LightDiffusion-Next ships with a FastAPI service (server.py) that sits in front of the shared pipeline. It batches compatible requests, streams telemetry and exposes health probes so you can plug the system into automation workflows, bots or orchestrators.

Common endpoints

Method Path Description
GET /health Lightweight readiness probe. Returns { "status": "ok" } when the server is reachable.
GET /api/telemetry Queue and VRAM telemetry: batching stats, pending requests, cache state, uptime.
POST /api/generate Submit a generation job. Requests are buffered, batched when signatures match and resolved asynchronously.

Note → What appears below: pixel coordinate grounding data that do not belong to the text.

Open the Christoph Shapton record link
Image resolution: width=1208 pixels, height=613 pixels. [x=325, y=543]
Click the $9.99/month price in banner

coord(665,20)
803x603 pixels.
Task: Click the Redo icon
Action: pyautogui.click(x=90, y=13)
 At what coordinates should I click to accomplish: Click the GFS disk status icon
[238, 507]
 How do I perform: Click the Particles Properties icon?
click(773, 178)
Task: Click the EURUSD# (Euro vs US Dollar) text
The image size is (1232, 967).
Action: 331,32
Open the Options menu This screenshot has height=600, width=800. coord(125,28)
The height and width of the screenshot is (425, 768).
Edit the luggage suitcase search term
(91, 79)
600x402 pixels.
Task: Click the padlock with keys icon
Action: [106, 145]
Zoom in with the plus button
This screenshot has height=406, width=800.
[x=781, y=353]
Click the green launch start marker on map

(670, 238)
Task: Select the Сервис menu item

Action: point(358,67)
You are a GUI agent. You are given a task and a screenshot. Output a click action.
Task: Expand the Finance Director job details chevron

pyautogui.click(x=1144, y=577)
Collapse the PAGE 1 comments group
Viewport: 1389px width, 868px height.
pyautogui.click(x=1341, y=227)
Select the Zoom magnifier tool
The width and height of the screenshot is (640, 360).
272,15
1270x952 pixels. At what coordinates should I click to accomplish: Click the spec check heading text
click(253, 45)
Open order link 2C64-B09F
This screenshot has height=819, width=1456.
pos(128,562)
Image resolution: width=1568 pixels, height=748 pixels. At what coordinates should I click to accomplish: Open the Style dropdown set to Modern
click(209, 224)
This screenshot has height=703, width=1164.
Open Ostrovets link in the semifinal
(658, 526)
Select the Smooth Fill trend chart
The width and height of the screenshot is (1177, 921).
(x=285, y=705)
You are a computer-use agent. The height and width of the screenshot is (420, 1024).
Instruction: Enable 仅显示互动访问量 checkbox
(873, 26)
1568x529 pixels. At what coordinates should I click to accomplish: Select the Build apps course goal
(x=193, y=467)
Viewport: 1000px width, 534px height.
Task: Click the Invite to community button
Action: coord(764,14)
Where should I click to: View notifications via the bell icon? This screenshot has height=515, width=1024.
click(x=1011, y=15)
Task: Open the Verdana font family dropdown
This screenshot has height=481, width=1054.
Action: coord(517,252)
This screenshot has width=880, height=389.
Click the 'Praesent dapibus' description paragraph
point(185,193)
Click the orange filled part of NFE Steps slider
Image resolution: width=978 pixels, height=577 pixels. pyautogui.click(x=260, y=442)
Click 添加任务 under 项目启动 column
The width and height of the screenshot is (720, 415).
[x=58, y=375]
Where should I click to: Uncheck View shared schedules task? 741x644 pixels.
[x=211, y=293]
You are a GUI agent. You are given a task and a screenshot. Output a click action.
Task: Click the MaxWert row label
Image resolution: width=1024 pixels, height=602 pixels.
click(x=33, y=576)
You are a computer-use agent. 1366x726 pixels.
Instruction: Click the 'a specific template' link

The service listens on port 7861 by default. Launch it with:

uvicorn server:app --host 0.0.0.0 --port 7861

Payload schema (/api/generate)

{
  "prompt": "string",
  "negative_prompt": "string",
  "width": 512,
  "height": 512,
  "num_images": 1,
  "batch_size": 1,
  "scheduler": "ays",
  "sampler": "dpmpp_sde_cfgpp",
  "steps": 20,
  "hires_fix": false,
  "adetailer": false,
  "enhance_prompt": false,
  "img2img_enabled": false,
  "img2img_image": null,
  "stable_fast": false,
  "reuse_seed": false,
  "flux_enabled": false,
  "realistic_model": false,
  "multiscale_enabled": true,
  "multiscale_intermittent": true,
  "multiscale_factor": 0.5,
  "multiscale_fullres_start": 10,
  "multiscale_fullres_end": 8,
  "keep_models_loaded": true,
  "enable_preview": false,
  "guidance_scale": null,
  "seed": null
}

Not all fields are required—only prompt, width, height and num_images are strictly necessary. Any unknown keys are ignored, making the endpoint forward-compatible with UI features.

Response format

Successful requests return either:

{ "image": "<base64-png>" }

or, if multiple images were requested:

{ "images": ["<base64-png>", "<base64-png>"] }

Base64 strings represent PNG files with embedded metadata identical to the Streamlit UI output. Decode and write them to disk.

Img2Img uploads

When img2img_enabled is true, provide img2img_image as a Base64-encoded PNG (same format as outputs). Keep payloads under a few megabytes to avoid HTTP timeouts.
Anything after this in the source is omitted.